29 March 2016

two dots and stitch fix

so today I got my first stitch fix box. 
I am not sure if I will do it again or not.

in case you've never heard of it, it's a curated set of 5 pieces of clothes chosen for you to try and (they hope) buy. you can do it once or on subscription. you put in sizes, answer questions, maybe offer a pinterest board for them to see to calibrate your style... and you cough up $20 for styling that can be applied to your purchase.

So for me, this was a $20 exercise in trying on a new way of exploring options outside of my usual usualness....  trying new kinds of clothes on my new kind of body. and I was hopeful that I would learn some things about what feels good right now.

I sent 4 things back but I netted one pair of black pants.  nothing earth shaking there-- no fashion break throughs, no new ideas, no wild deviations...
but wow.... the surprising delight of right fit.

hm

right fit.


and also I learned how cool it is to say nope nope nope nope to all that did not fit. I spent zero energy trying to imagine how to make anything work, what alterations would be needed. just a fabulous unclingy nope and back into the box things went.

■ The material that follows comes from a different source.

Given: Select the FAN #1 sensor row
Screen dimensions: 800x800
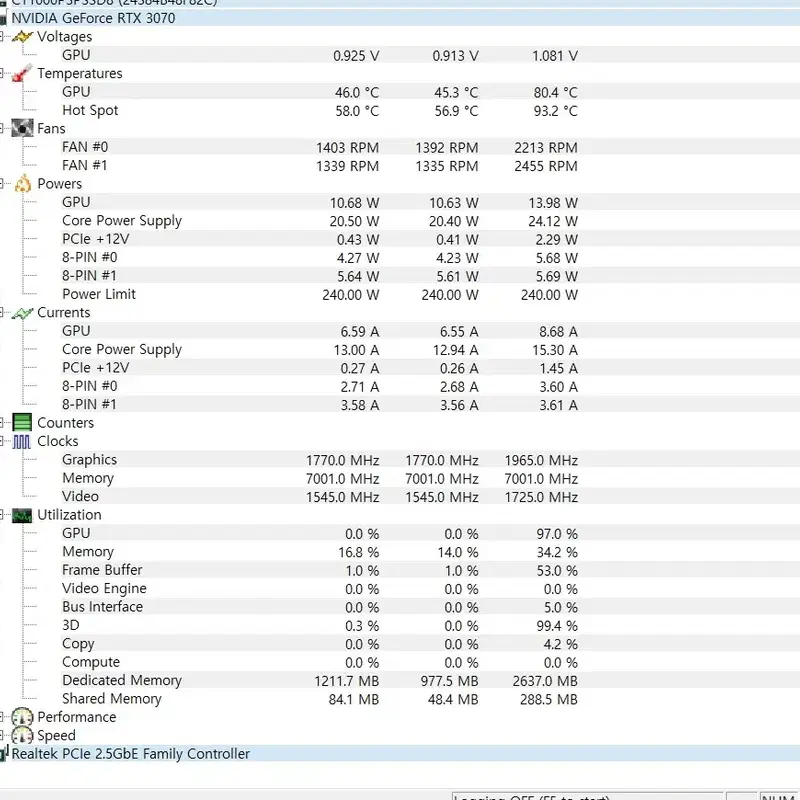Looking at the screenshot, I should pyautogui.click(x=400, y=166).
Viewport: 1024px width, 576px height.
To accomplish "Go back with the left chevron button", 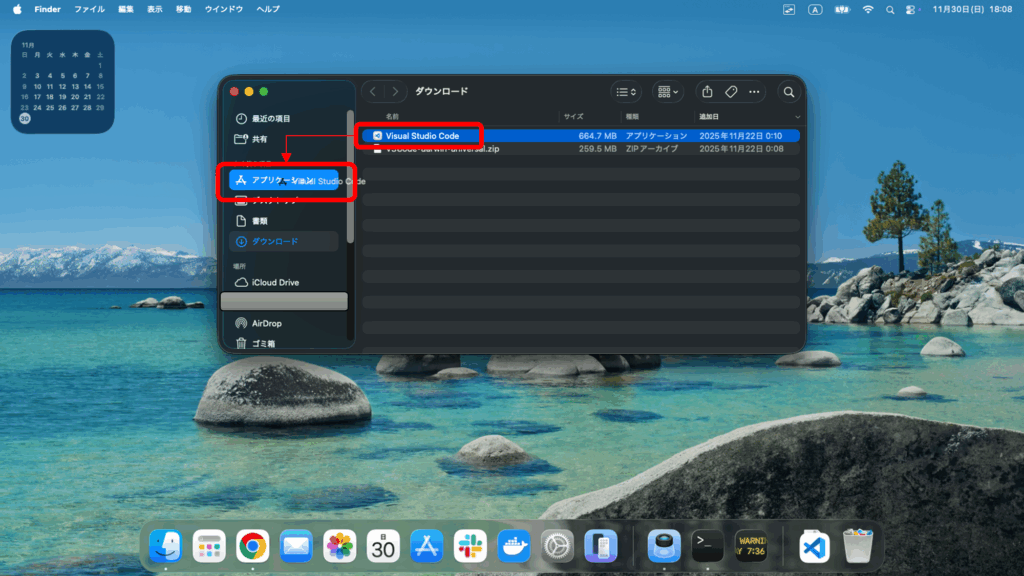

yesterday, coincidentally, i tried on my businessy clothes.  all of them.  and have about 7 things left. I realized that this is my body right now. this is my life right now. things need to fit.
The rest went into a donation bag to be someone else's right fit.

**
Two dots

the two dots thing is similar in that I have never been a game player. I actually *hate* games. I do not like to play, do not like winning or losing. I just do not like them.
I started with flow a few years ago and realized there was satisfaction in problem solving. in competing against myself. in trying and learning and trying and learning
two dots: I fail and fail and fail and fail and fail and fail
and I am not a lesser human being.
I am not a failure.
I am simply not winning the frikken game.
Sometimes I do. then, in the way of life, the next level is harder and I begin again and at first and for a long while I fail and fail and fail...

and even though I fail and fail and fail and fail and fail,  I am still not a lesser being.

How cool is that?

1 comment:

alyssa said...

My sister in aw has had tremendous success with this. Yesterday I went to Ann Taylor Loft for a couple of things, pants. I out loud said at the cashier that I'd tried on two pairs of pants, one that was half off, and liked the ones that were on sale better. I had both pairs in my hands, and the cashier said, "What if I could make them both half off?" So I bought both.